Use during pregnancy and breastfeeding

Use is contraindicated in the first trimester of pregnancy.

There is positive experience with the use of sulodexide in patients with type 1 diabetes mellitus in the second and third trimesters of pregnancy for the treatment and prevention of vascular complications, with the development of late toxicosis of pregnancy.

The drug Wessel Due F should be used during pregnancy in the second and third trimesters strictly under the supervision of a doctor.

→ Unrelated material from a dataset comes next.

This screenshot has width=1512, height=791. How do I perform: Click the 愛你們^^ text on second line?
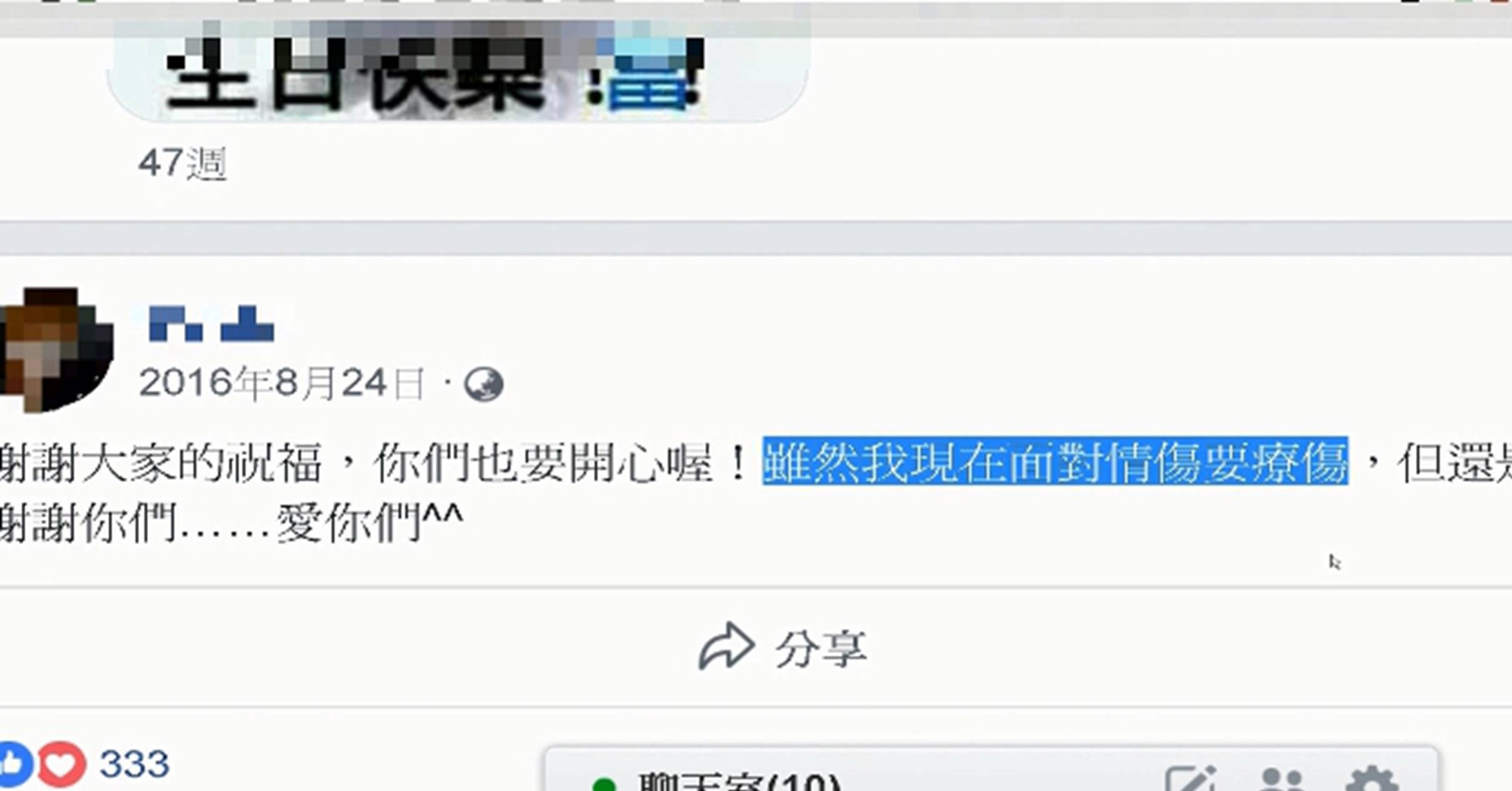[369, 522]
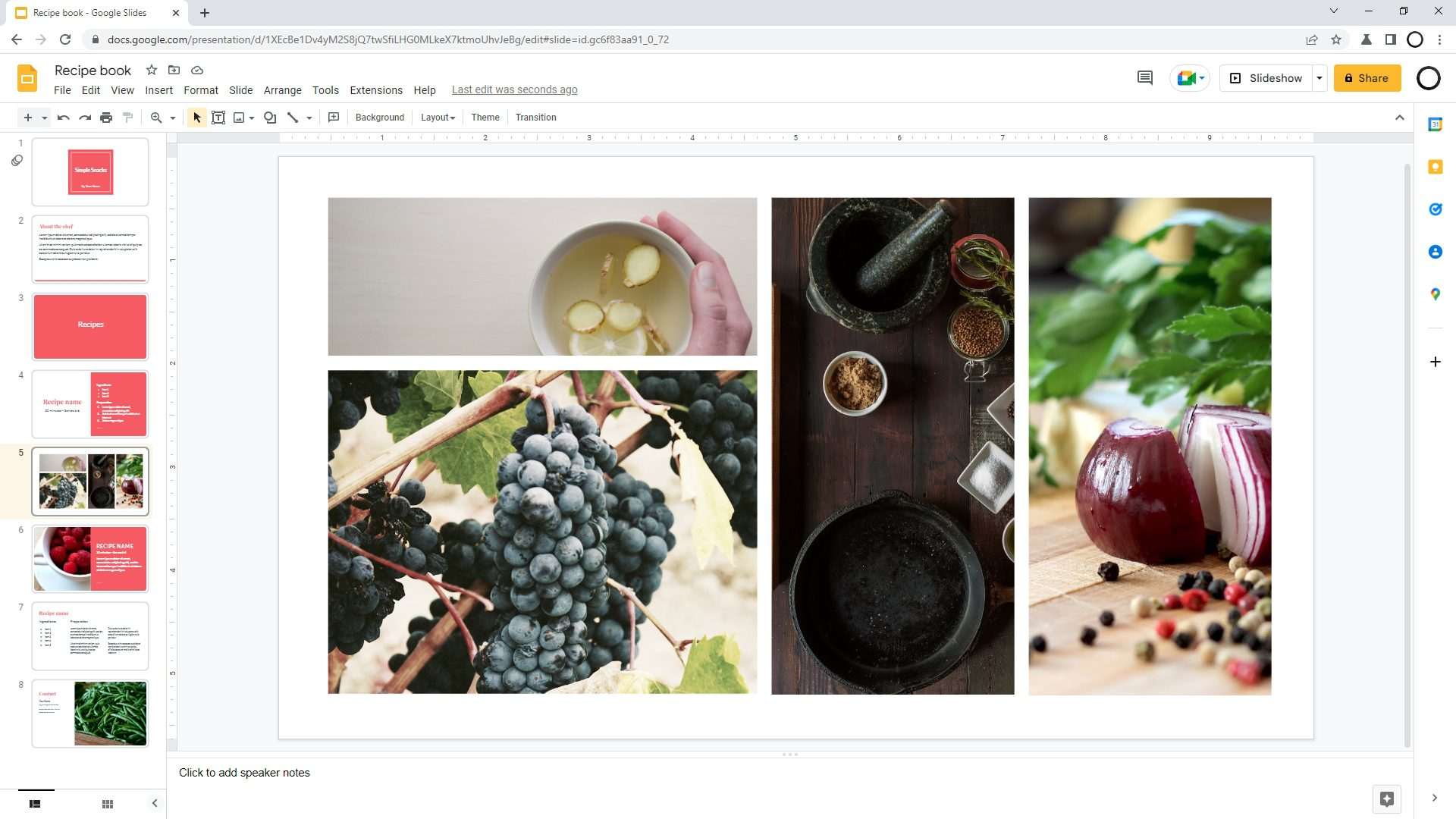Click the Zoom in icon
1456x819 pixels.
click(156, 117)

Data on the use of the drug during lactation (breastfeeding) are not provided.

special instructions

When using the drug, monitoring of the coagulogram is necessary. At the beginning and end of treatment, it is advisable to determine the following indicators: aPTT, antithrombin III, bleeding time and clotting time. Wessel Due F increases normal APTT values ​​by approximately 1.5 times.

Impact on the ability to drive vehicles and operate machinery

The drug does not affect the ability to drive vehicles or operate machinery.

Overdose

Symptoms: Bleeding or bleeding.

Treatment: discontinuation of the drug, symptomatic therapy if necessary.

Drug interactions

There are no clinically significant interactions between Wessel Due F and other drugs.

When using sulodexide, it is not recommended to simultaneously use anticoagulants (direct and indirect) and antiplatelet agents.

Storage conditions and periods

List B. The drug should be stored out of the reach of children at a temperature not exceeding 30°C. Shelf life: 5 years.

Conditions for dispensing from pharmacies The drug is dispensed with a prescription.